To say that we are evangelical means that we take our stand with all those who believe in what used to be called “the fundamentals”: the existence of the triune God, the deity of Jesus, the virgin birth, and substitutionary and vicarious atonement of Christ, the physical resurrection of Christ, the sure return of Christ, and the infallibility and divine authority of the Bible which is a faithful and true guide to what we are to believe and how we are to live. We joyfully affirm our unity with those from every tradition and denomination who hold to these fundamentals including those true believers in Christ who, for whatever reasons, find themselves members of denominations or churches with which we might have certain disagreements.
This means we take seriously the Great Commission, “Go and make disciples of all nations.” Without compromising the sovereignty of God, we affirm the responsibility of each person to repent and believe in Jesus Christ as Savior and Lord and our responsibility to extend the Gospel invitation as a call to salvation to everyone who hears its message. We invite all, without distinction, to drink freely of the Water of Life and to live eternally. In this way, we seek to “extend the transforming presence of the Kingdom of our Lord Jesus Christ.”
The word “reformed” can be defined simply in two ways:
1) It is a reference to our historical link to the Reformation of the 16th century and intends to describe us as the heirs of that tradition which comes from Luther, Calvin, Knox and other reformers. This reformed church tradition has produced the Westminster Standards and Three Forms of Unity confessional statements that have been handed down to us through the ages.
2) The word “reformed” is used most commonly to refer to certain theological distinctives which have marked reformation believers, particularly those in the Calvinist tradition.
These distincitives can be summarized by our glad affirmation of the responsibility of every person to repent and believe, and that it is God who, by His sovereign electing grace, draws men and women, otherwise dead in sin, to faith in His Son. By this faith alone are God’s people justified.
Reformed distinctives include the sovereignty of God in His creation, providence and election of believers apart from any merit of their own; the irresistible grace of God provided for and preceding the faith of the individual; the sufficiency of God’s grace apart from which man is dead in sin and wholly defiled in all his faculties of soul and body; the efficacy of Christ’s death for all those who believe in Him by grace; the safe-guarding of all those for whom Christ died for eternal life.
We seek to hold to our reformed convictions humbly, recognizing the sincerity and earnestness of Godly men and women who have other positions.

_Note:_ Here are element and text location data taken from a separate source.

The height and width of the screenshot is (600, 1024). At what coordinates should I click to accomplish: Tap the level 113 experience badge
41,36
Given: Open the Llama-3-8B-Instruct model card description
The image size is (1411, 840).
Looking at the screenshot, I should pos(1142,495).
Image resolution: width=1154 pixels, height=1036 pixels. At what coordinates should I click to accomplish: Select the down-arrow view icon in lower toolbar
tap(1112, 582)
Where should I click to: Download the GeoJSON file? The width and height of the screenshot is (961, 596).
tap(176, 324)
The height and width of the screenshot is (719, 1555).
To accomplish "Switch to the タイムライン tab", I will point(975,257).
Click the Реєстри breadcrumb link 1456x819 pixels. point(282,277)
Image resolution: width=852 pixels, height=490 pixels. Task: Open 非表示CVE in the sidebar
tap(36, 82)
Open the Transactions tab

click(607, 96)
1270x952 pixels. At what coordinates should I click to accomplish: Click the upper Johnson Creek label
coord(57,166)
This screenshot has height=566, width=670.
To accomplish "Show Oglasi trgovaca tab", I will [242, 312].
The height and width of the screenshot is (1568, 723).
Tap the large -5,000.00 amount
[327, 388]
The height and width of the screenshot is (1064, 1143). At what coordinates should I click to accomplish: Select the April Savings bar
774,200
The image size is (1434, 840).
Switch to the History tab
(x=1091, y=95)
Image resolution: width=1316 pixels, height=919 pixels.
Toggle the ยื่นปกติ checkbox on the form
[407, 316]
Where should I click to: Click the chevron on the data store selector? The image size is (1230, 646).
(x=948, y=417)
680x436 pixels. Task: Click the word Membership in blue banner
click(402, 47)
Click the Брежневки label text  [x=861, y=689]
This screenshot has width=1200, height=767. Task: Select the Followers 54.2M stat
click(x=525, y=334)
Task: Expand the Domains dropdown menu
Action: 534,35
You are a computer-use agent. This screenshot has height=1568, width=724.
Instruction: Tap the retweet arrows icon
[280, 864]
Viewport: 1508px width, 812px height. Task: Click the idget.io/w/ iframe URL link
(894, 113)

This means that we have a written confession of faith which we believe to be a good and accurate summary of the Bible’s teaching. Our confession consists of the Westminster Confession of Faith and the Larger Catechism and Shorter Catechism. These documents are not without flaw; yet we believe they do contain carefully worded summaries of the Bible’s content. All ruling and teaching elders in the Presbyterian Church in America (PCA) must vow that they hold to these standards and are required to indicate to their presbyteries or sessions where they take exceptions. It is important to note that every church has a confession, formal or informal, even though some claim they have “no confession but Christ” or “no creed but the Bible.” Every church summarizes its convictions in some form in order to distinguish its members from those who are not believers or those who do not believe in their church’s distinctives.
To say we are covenantal means we believe that the unifying principle of the Scriptures is the one covenant of grace that God made with Adam, Noah, Abraham, Moses, David and finally, and most importantly, in Jesus Christ. The covenant is a pledge or bond of loyalty which God made to His people through each of the above named persons. The covenant is a relationship of loving loyalty that God has initiated with us as His people throughout human history. To speak of the unity of the covenants means that there is one way and one way only to salvation in both Old and New Testaments-that is, by faith alone in Jesus Christ. This covenantal understanding of the Bible is in distinction from any system of organizing the Scriptures which would attribute differing ways of salvation to a succession of historical Biblical eras.